Passata una settimana, tuttavia – forse anche perché mi ci è voluto parecchio di più per capire quanto catastrofica era l’epidemia che l’intero mondo stava vivendo – ho cominciato a nutrire ambigui  e contraddittori sentimenti di simpatia nei confronti di questo Corona. Innanzitutto perché mi sono resa conto in che misura ero dipendente dagli altri esseri umani. Voglio dire che non avevo mai realizzato davvero che ruolo chiave aveva nella mia vita il fornaio o il farmacista, e dunque tutta la complessa articolatissima rete sociale che ci consente di sopravvivere. E dunque l’impossibilità di essere una individua. Vuoi vedere, mi sono detta, che questa bestia invisibile chiamata Corona infliggerà finalmente un colpo a quanto di più orrendo è andato sviluppandosi nelle nostre società, l’individualismo appunto? Ero così entusiasta che, se non sbaglio, ho persino scritto un editoriale chiamandolo «compagno».

Non mi sono del tutto ricreduta, perché in questo tempo è venuta fuori dalla così detta società civile/incivile, una straordinaria energia collettiva nelle tante forme di solidarietà che si sono manifestate, quasi ci fosse un patrimonio nascosto nel nostro mondo che il virus aveva dissotterrato. Avevo solo sottovalutato che non c’è nessuna rivoluzione (e neppure cambiamento che sia davvero tale) che vinca senza spargimento di sangue. E, infatti, fra la prima fase dell’epidemia e la seconda c’è una bella differenza: nella seconda stanno emergendo con più forza di quanto mi sarei attesa i peggiori spiriti bestiali. E così non ho più dato a Corona il titolo di compagno.

Nel prolungarsi delle varie forme di reclusione ho, tuttavia, trovato altri piaceri. Negli oltre 9 mesi che sono già trascorsi, sufficienti a fare un bambino, non potendone purtroppo più fare uno per ragioni di età, ho scelto la manutenzione di me stessa, con ciò seguendo il dettame dell’ «economia circolare» che consiglia la riparazione piuttosto che l’usa e getta. Ho cercato, insomma, di rimettermi a nuovo. Sprofondandomi in letture che non avrei altrimenti mai fatto e che mi hanno portato a scoprire una quantità di cose importantissime su cui non avevo mai riflettuto anche perché non le immaginavo nemmeno.

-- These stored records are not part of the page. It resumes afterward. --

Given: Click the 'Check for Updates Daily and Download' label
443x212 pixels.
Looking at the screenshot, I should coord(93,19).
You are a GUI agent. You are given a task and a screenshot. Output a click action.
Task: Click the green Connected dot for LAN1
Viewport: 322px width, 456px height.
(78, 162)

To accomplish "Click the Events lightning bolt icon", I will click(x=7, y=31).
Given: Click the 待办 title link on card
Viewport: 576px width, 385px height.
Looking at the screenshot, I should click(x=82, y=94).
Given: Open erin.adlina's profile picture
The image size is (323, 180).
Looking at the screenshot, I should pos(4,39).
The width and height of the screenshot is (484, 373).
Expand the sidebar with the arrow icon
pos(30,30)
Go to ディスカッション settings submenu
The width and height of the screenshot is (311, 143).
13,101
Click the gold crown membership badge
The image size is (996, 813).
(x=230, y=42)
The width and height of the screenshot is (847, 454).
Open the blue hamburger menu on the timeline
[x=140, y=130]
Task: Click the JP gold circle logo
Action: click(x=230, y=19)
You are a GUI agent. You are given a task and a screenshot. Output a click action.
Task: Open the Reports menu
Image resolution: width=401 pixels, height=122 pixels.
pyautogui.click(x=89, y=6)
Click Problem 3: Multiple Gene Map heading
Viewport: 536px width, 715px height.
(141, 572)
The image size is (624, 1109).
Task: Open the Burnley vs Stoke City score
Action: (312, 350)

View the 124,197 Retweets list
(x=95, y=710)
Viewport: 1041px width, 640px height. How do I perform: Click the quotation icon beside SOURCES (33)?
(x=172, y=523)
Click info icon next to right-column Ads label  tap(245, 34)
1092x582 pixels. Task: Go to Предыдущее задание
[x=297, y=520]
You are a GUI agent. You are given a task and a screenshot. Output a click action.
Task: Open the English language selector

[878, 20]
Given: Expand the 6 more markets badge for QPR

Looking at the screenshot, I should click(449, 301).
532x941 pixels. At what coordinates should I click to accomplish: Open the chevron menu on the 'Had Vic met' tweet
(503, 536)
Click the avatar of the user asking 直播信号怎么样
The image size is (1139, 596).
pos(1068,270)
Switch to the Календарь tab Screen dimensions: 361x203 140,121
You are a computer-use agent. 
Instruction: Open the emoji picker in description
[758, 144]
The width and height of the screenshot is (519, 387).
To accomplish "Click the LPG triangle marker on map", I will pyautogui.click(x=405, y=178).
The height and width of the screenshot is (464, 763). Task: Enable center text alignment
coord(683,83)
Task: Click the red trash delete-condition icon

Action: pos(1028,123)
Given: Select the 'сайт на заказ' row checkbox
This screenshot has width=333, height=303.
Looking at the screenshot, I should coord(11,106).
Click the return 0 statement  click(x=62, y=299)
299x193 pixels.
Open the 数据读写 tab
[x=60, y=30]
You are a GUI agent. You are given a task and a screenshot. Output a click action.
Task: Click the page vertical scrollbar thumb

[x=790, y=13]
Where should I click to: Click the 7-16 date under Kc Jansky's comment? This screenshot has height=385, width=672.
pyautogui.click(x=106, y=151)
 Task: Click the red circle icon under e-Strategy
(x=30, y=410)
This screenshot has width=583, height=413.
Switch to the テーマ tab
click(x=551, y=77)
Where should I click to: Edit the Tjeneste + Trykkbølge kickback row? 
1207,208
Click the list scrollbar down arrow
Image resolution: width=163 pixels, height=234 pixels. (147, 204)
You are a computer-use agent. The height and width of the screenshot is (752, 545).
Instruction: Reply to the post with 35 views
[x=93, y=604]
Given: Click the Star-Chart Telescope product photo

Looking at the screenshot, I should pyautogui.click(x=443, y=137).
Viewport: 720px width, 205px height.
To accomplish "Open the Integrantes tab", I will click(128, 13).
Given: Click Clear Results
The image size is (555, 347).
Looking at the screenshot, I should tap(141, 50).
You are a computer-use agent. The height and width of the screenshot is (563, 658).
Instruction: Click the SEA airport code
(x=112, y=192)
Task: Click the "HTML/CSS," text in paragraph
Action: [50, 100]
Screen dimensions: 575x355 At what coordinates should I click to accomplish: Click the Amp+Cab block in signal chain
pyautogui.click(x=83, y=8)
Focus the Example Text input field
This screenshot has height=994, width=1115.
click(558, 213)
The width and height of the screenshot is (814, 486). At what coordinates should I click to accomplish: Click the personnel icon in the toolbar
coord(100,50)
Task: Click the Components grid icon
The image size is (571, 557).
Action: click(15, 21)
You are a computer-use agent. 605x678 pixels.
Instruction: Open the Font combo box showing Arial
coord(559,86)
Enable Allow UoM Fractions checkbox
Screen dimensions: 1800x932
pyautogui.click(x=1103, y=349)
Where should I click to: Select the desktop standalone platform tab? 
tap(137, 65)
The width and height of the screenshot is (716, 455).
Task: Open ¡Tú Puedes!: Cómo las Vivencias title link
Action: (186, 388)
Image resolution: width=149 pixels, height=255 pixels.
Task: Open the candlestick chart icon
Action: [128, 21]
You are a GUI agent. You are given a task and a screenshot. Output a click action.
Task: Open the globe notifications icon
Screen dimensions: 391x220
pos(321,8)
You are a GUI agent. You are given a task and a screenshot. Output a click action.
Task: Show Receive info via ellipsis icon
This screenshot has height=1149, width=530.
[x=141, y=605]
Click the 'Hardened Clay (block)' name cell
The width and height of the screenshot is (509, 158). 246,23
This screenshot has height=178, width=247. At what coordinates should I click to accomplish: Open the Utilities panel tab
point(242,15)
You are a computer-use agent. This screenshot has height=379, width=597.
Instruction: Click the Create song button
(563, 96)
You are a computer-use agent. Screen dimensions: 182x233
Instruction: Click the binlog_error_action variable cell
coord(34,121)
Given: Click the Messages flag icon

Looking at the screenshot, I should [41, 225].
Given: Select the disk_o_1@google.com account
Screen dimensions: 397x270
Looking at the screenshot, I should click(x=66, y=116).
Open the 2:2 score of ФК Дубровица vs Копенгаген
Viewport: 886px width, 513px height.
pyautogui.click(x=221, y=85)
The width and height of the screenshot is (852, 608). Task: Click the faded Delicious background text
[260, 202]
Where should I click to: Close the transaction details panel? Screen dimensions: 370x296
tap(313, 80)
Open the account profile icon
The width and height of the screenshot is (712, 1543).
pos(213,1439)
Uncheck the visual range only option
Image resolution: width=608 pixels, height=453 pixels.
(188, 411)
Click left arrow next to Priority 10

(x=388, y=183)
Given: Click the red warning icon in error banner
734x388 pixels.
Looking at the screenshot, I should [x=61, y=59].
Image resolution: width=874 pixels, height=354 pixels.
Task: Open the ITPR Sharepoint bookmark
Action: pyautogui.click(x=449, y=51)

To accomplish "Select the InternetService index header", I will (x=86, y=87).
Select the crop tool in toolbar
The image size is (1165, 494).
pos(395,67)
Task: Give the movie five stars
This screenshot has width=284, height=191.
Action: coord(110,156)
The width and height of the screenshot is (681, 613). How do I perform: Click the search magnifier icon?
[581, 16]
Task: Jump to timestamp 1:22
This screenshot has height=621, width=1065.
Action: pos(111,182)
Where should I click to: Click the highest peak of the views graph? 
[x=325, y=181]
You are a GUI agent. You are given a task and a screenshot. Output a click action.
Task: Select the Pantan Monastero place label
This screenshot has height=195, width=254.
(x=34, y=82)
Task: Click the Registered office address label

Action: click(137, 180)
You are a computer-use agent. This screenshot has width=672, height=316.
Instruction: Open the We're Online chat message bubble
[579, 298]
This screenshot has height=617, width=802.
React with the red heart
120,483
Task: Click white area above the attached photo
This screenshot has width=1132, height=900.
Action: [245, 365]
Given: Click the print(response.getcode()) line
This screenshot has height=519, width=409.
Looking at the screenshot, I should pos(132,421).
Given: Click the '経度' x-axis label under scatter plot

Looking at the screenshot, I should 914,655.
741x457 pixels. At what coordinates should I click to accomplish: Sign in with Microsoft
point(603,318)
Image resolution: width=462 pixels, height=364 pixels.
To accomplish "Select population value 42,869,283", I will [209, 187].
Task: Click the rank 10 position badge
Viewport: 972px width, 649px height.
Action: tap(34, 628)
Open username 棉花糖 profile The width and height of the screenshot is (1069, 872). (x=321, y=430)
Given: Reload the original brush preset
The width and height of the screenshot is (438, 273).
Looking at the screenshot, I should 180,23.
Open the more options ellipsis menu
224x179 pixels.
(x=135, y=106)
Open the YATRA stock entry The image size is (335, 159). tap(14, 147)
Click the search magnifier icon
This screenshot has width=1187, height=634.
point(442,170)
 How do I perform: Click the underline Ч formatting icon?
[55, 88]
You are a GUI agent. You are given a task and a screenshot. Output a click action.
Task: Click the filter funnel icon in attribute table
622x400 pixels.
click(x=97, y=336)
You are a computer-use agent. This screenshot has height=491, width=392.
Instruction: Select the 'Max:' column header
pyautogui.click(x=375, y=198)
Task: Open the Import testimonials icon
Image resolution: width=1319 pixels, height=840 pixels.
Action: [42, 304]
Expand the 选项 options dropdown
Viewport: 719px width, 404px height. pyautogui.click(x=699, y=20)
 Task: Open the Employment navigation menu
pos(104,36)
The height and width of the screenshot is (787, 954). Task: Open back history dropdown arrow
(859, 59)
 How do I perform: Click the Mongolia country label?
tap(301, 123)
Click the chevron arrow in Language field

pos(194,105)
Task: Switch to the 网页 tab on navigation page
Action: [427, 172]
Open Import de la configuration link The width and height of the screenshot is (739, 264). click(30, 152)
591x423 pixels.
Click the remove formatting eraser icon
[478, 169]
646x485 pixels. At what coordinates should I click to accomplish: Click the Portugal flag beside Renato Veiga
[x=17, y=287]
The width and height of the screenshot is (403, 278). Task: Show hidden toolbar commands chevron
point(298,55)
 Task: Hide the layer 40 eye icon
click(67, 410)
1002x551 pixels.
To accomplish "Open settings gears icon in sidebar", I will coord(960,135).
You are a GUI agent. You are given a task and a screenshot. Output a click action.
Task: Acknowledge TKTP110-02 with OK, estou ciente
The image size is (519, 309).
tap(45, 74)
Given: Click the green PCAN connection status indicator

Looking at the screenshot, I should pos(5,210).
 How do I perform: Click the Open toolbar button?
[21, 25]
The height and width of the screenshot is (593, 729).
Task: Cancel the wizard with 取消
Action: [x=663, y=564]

Ve ne cito due sole, che sono però quelle che più mi hanno «cambiato»: 1) scoprire quanto strettamente apparentati siamo con vermi scarafaggi e pipistrelli, una continuità  che consente a Corona di saltellare da una specie all’altra facendo scempio della nostra arroganza; 2) scoprire che gli umani sono solo lo 0,6 % delle specie che popolano la Terra, un’inezia. Che relativizza il senso d’importanza che ci siamo dati, la nostra autoreferenzialità. Se scompariamo perché Corona ci fa fuori a tutte (metto la e per chiarire che sparirebbero anche le donne), la terra nemmeno se ne accorgerebbe. Due scoperte che possono avere opposti sbocchi: mettere la testa sotto il cuscino e aspettare; oppure darci uno slancio di soggettività eccezionale.

Mi sono comunque così avvilita a fronte di queste scoperte che ho cominciato a reagire; e così, stufa di firmare appelli (a chi poi?) ho avuto l’idea di mettere su una task force di scienziati professionisti qualificatissimi, ma anche contadini, per contribuire a rendere tutti consapevoli ma anche attivi, non solo con una firma, nella battaglia per la sopravvivenza della mia specie. Ho così imparato un sacco di altre cose, e per di più mi diverto molto.

(Lieto fine? Si lo preferisco sempre sia nei libri che nei film. Se però muoio di Covid 19, scrivete per favore: era proprio scalognata).